We are all Adults here.
- Kelly Watt
- Jun 2
- 4 min read
The irony of the honor system or the default assumption that “we are all adults here” is that it creates plausible deniability the moment it’s invoked. Once everyone is cast as an adult, emotional immaturity is presumed to vanish from the room. As if declaring adulthood erases the presence of insecurity, ego, or bad faith. The very assumption becomes a shield not of actual maturity, but the performance of it. You end up with emotional children in adult bodies, cloaked in titles, degrees, or job descriptions. The honor system becomes less about actual integrity and more about maintaining appearances. People are free to act out their unresolved wounds so long as they do it in a tone of professionalism or under the banner of "mature discourse." The assumption of adulthood becomes a costume, not a condition.
In its most idealistic form, an adult is someone who can be trusted with children. Not just to protect them physically, but to hold their minds, their questions, their fears with gentleness and clarity. To be trusted with children means being able to regulate your emotions when theirs are overwhelming, to meet their chaos with calm. It means telling the truth in a way they can carry honest but not crushing. It requires resisting the urge to dominate when uncertainty makes you feel small and instead choosing patience over power. It means modeling accountability rather than simply demanding obedience. And above all, it means prioritizing their sense of safety over your own comfort, even when that comfort is threatened by their messiness, their questions, or their pain. This requires emotional maturity the kind that isn't loud or self-congratulatory, but quiet, consistent, and earned over time. It's the maturity to pause instead of react, to listen without needing control, and to stay when things get uncomfortable. Emotional maturity means knowing the difference between a boundary and a wall, between guidance and domination. It means recognizing that children aren’t problems to solve or extensions of your ego, but whole people becoming. In its most idealistic form.
What we have instead are adults in the sense of marriages, mortgages, and mechanics people who have checked all the boxes of adulthood but lack the emotional maturity that gives those roles depth and meaning. They pay bills, raise children, and show up to work, but crumble when asked to take real accountability. Not the performative kind, but the hard kind the kind that admits harm, holds complexity, and changes behavior. They've aged, but they haven’t grown. They’ve inherited the structures of adulthood without embodying its ethics and this is the central struggle with it all today. Adult bodies trapped in childish thinking. We know who to blame but we insist we are victims of something and blind to how we contribute.
And that is the mark of childish thinking the inability to self-reflect and take accountability. It’s not the lack of knowledge or experience that defines immaturity it’s the refusal to look inward. The need to always be right.
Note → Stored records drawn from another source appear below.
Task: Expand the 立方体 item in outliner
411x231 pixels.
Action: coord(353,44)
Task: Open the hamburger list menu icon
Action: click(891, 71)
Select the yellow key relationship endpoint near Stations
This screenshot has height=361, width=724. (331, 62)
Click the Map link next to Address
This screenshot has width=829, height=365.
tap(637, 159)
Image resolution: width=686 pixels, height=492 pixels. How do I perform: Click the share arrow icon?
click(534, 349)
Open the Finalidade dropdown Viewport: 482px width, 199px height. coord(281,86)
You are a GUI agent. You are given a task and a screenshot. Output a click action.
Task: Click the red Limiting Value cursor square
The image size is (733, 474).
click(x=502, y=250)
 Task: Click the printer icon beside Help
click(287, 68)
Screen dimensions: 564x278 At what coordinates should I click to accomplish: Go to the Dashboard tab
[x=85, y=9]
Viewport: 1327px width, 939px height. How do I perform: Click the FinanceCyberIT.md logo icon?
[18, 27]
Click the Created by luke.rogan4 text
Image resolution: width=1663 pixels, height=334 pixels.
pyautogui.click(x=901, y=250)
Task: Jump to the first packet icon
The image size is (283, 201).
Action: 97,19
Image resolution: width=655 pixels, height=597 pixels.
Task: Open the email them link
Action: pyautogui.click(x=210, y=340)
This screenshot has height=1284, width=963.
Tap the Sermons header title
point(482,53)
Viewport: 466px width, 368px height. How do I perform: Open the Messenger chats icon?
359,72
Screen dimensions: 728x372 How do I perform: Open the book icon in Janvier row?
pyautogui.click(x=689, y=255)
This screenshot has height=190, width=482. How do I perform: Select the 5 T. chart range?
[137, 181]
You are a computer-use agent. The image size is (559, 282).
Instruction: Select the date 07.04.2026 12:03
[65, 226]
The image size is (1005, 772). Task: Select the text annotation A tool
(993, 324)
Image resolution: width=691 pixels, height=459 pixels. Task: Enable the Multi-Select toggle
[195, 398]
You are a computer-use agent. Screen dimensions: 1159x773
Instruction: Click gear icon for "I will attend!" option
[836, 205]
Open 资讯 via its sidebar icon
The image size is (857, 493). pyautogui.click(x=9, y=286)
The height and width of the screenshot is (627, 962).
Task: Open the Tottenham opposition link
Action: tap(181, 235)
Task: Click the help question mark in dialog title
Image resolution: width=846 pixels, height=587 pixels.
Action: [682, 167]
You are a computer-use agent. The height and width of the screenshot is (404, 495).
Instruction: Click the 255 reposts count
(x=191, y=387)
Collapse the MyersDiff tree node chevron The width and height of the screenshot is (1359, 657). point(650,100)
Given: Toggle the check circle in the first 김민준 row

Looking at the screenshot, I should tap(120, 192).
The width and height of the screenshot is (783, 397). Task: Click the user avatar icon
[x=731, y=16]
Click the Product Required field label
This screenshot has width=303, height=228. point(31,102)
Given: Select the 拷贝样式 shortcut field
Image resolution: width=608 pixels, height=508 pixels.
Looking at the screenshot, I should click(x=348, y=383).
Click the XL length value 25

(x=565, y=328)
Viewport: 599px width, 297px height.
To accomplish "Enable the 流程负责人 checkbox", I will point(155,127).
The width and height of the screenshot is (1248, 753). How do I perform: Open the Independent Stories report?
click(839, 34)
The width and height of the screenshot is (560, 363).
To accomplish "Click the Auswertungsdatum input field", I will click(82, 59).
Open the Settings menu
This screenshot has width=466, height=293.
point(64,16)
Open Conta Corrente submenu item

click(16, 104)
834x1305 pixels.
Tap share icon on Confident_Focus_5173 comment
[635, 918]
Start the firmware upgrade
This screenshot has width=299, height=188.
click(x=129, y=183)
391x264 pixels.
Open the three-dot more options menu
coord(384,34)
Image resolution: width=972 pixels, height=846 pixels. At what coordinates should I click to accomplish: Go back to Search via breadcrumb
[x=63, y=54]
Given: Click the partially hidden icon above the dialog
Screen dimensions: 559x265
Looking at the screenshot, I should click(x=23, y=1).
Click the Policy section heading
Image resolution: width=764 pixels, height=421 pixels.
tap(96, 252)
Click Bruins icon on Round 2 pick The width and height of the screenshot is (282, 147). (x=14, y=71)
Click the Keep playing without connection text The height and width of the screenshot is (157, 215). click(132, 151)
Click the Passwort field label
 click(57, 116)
The instinct to blame outward. The unwillingness to say, “I was wrong, and I want to do better.” That is the crux of childish thinking, no matter the age, the salary, or the resume. Without self-reflection and accountability, adulthood is just theater. A costume with no core. A windsock on a used car lot, populated by used car salespeople in knock off suits and discount branded shoes selling cheap debt with high interest rates.

In a world of remotely mature adults a man who mocked a disabled reporter called a woman a “fat pig” and refused to release his taxes would not have been elected to president of the United States. The first time but that is the politics of dysregulated children. The lizard brain meets collective orphan psychology, and you get the toxic version of little orphan Annie.
The toxic version of Little Orphan Annie is what happens when unresolved childhood trauma meets unchecked adult power. “The sun will come out… or else” becomes the anthem of blind optimism warped into entitlement a refusal to sit with discomfort, demanding instant gratification or a scapegoat. Daddy Warbucks isn’t a rescuer anymore; he’s a brand. Power isn’t earned through care, it’s bought, marketed, and sold back to the desperate as salvation. The orphan is no longer innocent she’s weaponized. Victimhood becomes currency. “I suffered” transforms into justification for cruelty, not compassion. It’s still a hard-knock life, but now it’s got a Twitter account grievance is amplified, not healed, and every critique is recast as persecution. “Tomorrow” isn’t a promise anymore it’s a threat, a demand for reward regardless of the damage done today. In this world, every adult is either a villain or irrelevant. Authority is distrusted unless it flatters ego. Maturity is mocked, nuance dismissed, tantrums rewarded. The musical still plays loud, but the message is rotten pageantry over principle, patriotism and leadership reduced to hollow lyrics while the stage quietly burns.
Appropriate adults don’t flinch when things get messy they lean in. They don’t gaslight reality to protect their comfort. They name the harm, own their part, and stay in the room when the apologies need to be made. Appropriate adults don’t need to win the argument they want to understand the damage. They don’t confuse dominance with leadership, or silence with peace. They ask better questions instead of demanding easier answers. They know their power and use it to protect not to punish. Appropriate adults make space for pain without needing to fix it or flee from it. They sit with the grief, the guilt, the growing pains, and they don’t make that someone else’s burden to carry. They break cycles, not scapegoats. They listen. They adjust. They evolve. Not because it earns them points, but because that’s the whole damn point.